Publicacao/Comunicacao
Intimação - Sentença
SENTENÇA
AUTOR: FRANCISCO ALVES DOS SANTOS Advogados do(a)
AUTOR: FERNANDO PIRES ABRAO - SP162163, JULIANA MIGUEL ZERBINI - SP213911
REU: INSTITUTO NACIONAL DO SEGURO SOCIAL - INSS TERCEIRO
INTERESSADO: LILIAN PAULA CARDAN MIGUEL GONCALVES REGISTRADO(A) CIVILMENTE COMO LILIAN PAULA CARDAN MIGUEL GONCALVES, M. M. M. ADVOGADO do(a) TERCEIRO
INTERESSADO: FERNANDO PIRES ABRAO - SP162163 ADVOGADO do(a) TERCEIRO
INTERESSADO: JULIANA MIGUEL ZERBINI - SP213911 ADVOGADO do(a) TERCEIRO
INTERESSADO: FERNANDO PIRES ABRAO - SP162163 ADVOGADO do(a) TERCEIRO
INTERESSADO: JULIANA MIGUEL ZERBINI - SP213911 S E N T E N Ç A
CUMPRIMENTO PROVISÓRIO DE SENTENÇA (157) Nº 0012473-20.2013.4.03.6183 / 2ª Vara Previdenciária Federal de São Paulo Vistos, em sede de embargos declaratórios.

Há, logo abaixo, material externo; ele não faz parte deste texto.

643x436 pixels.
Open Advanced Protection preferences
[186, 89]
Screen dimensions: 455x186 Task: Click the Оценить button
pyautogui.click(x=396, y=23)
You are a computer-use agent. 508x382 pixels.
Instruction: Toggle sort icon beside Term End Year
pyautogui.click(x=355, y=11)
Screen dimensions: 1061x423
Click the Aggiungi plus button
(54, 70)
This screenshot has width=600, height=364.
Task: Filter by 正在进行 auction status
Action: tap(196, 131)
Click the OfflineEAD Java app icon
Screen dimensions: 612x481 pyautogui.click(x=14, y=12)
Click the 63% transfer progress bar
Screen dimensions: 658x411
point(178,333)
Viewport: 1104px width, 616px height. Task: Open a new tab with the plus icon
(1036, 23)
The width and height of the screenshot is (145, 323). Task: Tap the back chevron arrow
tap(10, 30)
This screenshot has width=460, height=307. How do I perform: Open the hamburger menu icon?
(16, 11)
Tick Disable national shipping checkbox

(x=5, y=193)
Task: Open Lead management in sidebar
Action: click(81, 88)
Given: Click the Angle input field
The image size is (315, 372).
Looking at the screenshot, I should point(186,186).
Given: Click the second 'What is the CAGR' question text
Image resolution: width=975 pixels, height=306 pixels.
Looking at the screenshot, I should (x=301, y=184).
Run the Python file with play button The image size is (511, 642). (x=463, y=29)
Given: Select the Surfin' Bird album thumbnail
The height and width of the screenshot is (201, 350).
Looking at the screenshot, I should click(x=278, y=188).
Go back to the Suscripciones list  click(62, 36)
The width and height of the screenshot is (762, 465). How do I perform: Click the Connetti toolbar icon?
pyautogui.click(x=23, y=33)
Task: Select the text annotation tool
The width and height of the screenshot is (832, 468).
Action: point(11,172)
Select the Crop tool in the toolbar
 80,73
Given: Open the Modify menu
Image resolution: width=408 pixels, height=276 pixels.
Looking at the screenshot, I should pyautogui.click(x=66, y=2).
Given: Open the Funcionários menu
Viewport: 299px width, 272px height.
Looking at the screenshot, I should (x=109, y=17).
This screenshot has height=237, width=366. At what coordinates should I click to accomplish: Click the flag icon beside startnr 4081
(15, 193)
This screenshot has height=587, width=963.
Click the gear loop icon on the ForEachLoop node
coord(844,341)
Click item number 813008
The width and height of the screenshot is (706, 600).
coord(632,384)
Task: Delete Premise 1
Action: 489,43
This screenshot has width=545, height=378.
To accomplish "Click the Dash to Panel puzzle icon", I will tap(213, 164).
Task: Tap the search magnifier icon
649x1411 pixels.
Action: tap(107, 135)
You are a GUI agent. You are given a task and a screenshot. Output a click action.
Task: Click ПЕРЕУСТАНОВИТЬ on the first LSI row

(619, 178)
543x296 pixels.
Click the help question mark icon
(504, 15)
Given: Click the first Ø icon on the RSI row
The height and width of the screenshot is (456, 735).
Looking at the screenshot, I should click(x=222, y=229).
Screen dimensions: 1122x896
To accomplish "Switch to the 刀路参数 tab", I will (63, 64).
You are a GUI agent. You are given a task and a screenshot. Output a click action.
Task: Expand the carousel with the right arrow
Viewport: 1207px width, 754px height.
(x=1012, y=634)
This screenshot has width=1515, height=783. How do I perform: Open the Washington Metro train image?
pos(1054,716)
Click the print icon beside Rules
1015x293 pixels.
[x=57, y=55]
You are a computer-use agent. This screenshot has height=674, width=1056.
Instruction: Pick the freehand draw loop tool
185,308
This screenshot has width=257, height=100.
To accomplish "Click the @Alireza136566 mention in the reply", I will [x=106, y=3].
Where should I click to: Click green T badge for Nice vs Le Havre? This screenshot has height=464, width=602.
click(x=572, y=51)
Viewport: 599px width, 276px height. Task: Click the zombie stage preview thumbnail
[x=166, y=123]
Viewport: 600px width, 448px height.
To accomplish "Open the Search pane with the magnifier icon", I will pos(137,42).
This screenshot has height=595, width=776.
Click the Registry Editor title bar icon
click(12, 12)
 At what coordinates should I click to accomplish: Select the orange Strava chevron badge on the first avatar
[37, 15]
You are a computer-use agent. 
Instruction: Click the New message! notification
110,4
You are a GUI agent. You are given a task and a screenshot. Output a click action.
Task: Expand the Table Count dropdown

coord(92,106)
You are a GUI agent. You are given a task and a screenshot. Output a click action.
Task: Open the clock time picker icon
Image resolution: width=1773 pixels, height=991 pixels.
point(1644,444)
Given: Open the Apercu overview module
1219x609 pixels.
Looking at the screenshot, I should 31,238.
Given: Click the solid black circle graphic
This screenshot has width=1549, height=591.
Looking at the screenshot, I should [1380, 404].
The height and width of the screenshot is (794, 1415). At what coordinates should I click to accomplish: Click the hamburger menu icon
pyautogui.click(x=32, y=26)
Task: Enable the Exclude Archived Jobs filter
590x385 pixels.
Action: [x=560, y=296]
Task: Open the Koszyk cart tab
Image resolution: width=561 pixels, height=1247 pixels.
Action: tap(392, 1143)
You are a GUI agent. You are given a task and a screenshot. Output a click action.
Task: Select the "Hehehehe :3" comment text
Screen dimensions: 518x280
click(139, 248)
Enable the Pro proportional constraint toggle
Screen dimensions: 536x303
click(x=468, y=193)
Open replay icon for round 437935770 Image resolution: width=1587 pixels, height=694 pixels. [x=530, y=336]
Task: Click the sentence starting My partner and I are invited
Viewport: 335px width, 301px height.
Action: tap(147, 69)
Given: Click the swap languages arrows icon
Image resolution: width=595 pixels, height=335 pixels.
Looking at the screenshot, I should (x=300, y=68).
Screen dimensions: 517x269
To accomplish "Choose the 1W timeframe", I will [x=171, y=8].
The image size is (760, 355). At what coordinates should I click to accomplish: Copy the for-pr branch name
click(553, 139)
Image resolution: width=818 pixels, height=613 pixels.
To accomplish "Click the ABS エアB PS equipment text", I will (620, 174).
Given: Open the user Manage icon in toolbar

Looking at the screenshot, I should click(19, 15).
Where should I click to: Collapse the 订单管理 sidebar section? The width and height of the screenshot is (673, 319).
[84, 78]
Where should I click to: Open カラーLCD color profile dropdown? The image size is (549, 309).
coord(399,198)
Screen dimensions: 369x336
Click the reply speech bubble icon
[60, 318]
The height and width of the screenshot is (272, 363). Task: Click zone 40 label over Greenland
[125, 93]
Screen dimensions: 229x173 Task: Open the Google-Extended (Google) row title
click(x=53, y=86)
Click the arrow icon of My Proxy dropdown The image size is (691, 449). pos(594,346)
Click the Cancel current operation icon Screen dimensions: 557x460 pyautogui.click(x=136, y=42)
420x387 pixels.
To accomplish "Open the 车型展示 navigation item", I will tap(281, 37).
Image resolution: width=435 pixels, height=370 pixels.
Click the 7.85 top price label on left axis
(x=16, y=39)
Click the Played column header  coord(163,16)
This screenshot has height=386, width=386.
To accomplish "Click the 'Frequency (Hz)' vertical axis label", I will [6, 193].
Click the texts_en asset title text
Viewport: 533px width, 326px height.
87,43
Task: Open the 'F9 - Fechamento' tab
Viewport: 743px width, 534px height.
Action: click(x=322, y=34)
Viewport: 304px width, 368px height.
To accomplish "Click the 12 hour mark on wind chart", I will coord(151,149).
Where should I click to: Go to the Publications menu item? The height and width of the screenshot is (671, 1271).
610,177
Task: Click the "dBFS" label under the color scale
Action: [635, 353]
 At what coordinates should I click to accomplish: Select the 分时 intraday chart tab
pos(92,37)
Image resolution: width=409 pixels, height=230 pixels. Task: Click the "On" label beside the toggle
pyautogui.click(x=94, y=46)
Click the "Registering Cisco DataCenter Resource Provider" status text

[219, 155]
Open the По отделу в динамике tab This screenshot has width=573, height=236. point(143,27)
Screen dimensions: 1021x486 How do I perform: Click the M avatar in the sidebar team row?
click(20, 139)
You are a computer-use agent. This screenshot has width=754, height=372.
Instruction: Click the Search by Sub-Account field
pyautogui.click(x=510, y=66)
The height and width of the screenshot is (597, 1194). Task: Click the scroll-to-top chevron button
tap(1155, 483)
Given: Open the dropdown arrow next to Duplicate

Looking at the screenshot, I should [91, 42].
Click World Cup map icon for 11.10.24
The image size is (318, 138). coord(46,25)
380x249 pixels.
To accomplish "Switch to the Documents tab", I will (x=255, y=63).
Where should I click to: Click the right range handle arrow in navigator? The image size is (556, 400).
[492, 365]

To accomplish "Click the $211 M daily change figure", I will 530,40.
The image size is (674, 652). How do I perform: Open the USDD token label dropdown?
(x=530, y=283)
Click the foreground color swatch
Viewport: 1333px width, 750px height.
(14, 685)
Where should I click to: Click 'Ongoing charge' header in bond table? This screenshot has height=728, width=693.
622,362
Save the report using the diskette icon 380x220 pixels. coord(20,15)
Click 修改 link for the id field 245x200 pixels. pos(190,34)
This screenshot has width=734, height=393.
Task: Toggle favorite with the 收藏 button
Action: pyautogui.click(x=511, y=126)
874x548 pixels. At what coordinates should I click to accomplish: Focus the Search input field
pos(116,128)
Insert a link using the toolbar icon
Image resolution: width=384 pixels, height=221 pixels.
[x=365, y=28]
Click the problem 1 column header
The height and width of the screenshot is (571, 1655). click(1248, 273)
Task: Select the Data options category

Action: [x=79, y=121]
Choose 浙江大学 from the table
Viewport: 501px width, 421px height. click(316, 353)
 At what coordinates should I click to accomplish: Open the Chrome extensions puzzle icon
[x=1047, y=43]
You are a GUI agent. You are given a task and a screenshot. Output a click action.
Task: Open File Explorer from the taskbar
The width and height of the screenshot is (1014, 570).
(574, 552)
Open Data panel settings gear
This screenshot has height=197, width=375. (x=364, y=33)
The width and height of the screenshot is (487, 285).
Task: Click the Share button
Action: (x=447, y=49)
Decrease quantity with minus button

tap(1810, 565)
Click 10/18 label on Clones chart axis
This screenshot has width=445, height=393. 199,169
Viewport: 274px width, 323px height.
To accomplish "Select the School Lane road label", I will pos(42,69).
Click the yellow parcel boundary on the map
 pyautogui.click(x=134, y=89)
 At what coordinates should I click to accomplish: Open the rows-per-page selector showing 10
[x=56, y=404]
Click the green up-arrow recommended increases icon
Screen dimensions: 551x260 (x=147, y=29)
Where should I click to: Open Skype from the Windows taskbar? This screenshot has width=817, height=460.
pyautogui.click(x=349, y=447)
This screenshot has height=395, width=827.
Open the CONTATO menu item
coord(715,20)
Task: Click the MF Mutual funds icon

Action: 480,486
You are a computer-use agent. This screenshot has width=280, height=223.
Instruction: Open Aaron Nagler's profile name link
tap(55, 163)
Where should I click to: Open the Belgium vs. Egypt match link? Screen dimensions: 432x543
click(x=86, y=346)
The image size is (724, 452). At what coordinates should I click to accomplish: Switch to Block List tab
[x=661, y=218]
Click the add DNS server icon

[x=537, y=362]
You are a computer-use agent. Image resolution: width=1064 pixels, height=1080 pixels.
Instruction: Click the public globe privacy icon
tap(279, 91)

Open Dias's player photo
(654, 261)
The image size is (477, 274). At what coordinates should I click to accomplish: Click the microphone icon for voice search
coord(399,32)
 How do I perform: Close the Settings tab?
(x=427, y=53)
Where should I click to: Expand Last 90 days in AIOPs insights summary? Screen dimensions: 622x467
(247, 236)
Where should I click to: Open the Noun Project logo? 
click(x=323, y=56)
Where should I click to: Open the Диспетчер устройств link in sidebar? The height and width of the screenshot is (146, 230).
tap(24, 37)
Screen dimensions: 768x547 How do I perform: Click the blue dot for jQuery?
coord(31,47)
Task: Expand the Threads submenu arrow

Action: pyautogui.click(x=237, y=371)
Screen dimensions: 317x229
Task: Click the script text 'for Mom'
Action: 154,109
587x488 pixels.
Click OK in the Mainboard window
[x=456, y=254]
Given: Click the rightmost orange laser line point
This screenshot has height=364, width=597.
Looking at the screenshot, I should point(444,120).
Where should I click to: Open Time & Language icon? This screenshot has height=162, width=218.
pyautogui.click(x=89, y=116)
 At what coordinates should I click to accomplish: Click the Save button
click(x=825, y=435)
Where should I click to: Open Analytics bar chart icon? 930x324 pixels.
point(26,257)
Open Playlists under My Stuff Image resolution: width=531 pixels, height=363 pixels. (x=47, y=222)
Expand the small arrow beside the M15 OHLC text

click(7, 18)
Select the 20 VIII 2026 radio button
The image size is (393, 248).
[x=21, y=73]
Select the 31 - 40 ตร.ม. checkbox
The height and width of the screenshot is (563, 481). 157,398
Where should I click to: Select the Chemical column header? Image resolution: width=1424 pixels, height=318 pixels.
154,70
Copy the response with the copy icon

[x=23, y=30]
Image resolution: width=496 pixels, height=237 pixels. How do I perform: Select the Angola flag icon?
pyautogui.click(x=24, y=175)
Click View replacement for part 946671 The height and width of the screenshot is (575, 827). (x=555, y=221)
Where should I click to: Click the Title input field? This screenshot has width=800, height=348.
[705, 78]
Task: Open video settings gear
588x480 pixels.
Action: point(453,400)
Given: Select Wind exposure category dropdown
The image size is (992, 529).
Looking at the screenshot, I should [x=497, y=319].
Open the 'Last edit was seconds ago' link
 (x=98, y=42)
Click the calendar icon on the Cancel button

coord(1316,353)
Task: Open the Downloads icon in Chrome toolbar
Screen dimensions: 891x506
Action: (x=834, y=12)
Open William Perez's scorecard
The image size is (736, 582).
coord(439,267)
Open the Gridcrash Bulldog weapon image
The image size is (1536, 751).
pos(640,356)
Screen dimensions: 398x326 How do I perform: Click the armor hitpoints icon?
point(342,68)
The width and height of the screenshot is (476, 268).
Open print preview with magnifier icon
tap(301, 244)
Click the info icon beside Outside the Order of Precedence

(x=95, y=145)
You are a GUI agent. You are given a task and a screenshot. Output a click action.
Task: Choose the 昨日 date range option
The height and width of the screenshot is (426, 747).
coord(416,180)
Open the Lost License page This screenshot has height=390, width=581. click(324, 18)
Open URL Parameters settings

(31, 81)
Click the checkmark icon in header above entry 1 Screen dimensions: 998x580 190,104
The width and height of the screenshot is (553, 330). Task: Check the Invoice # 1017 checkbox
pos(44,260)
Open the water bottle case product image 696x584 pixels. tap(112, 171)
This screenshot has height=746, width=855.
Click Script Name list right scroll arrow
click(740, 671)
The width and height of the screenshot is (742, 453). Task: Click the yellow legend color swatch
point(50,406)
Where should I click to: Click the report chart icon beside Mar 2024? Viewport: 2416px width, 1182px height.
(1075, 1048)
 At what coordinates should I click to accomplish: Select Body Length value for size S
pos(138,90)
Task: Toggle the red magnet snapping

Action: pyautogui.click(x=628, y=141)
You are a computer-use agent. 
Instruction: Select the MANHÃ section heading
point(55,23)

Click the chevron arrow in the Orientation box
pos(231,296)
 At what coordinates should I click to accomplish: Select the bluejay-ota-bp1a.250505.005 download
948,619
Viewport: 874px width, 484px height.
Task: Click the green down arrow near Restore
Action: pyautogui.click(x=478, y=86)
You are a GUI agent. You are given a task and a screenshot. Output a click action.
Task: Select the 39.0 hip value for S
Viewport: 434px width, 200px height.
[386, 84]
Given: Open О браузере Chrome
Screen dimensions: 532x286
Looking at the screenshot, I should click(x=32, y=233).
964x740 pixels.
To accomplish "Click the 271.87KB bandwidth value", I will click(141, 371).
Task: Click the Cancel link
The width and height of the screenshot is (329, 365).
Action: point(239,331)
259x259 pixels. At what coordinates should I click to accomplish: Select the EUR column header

Trata-se de embargos de declaração, opostos por FRANCISCO ALVES DOS SANTOS, diante da sentença que julgou extinto o processo de execução, nos termos do artigo 924, II, do Código de Processo Civil. Insurge-se diante do artigo 924, II, do Código de Processo Civil, aplicado para extinguir o cumprimento provisório. Alega que a sentença, “ao entender pela satisfação do crédito, pois deixou de observar que o exequente informou ciência da revisão da renda do embargante, contudo apontando diferenças a serem recebidas de PAB pago pela Autarquia no período referente as competências de 03/2015 a 01/2022, visto que o réu não aplicou juros de mora, diferença que chega ao valor de R$ 2.111,68 e que fora inviabilizada somente por se tratar de cumprimento provisório”. Assevera que “resguardou seu direito de apresentar essas e outras diferenças no momento oportuno no processo principal, através do cumprimento de sentença definitivo, portanto, de fato houve o cumprimento da obrigação de fazer para a revisão da renda, porém, a execução não foi satisfeita, pois os valores serão pagos na execução definitiva em aproveitamento aos atos aqui praticados, sendo que a execução provisório serviu apenas para apuração do quantum devido”. Sustenta, assim, que a sentença de extinção do cumprimento provisório “deve ser fundamentada no artigo 487 do CPC, ou seja, julgando o mérito até apuração do quanto devido antes do trânsito em julgado do processo principal e não pela satisfação do crédito, pautando-se no artigo 924, II, CPC”. Intimado, o INSS não se manifestou sobre os embargos de declaração. Decido. Na sentença embargada, foi salientado que a obrigação de fazer foi cumprida, constando, no dispositivo, a extinção nos termos do artigo 924, inciso II, do Código de Processo Civil. Para que não reste dúvida acerca da obrigação cumprida no cumprimento, acolho os embargos para esclarecer que a revisão do benefício foi efetivada, devendo ser extinto o processo da execução provisória, nos termos do artigo 924, inciso II, do Código de Processo Civil (Lei nº 13.105/2015), ressaltando-se que eventuais diferenças, relativas à obrigação de pagar, deverão ser requeridas no momento da execução definitiva, conforme despacho id 244667430.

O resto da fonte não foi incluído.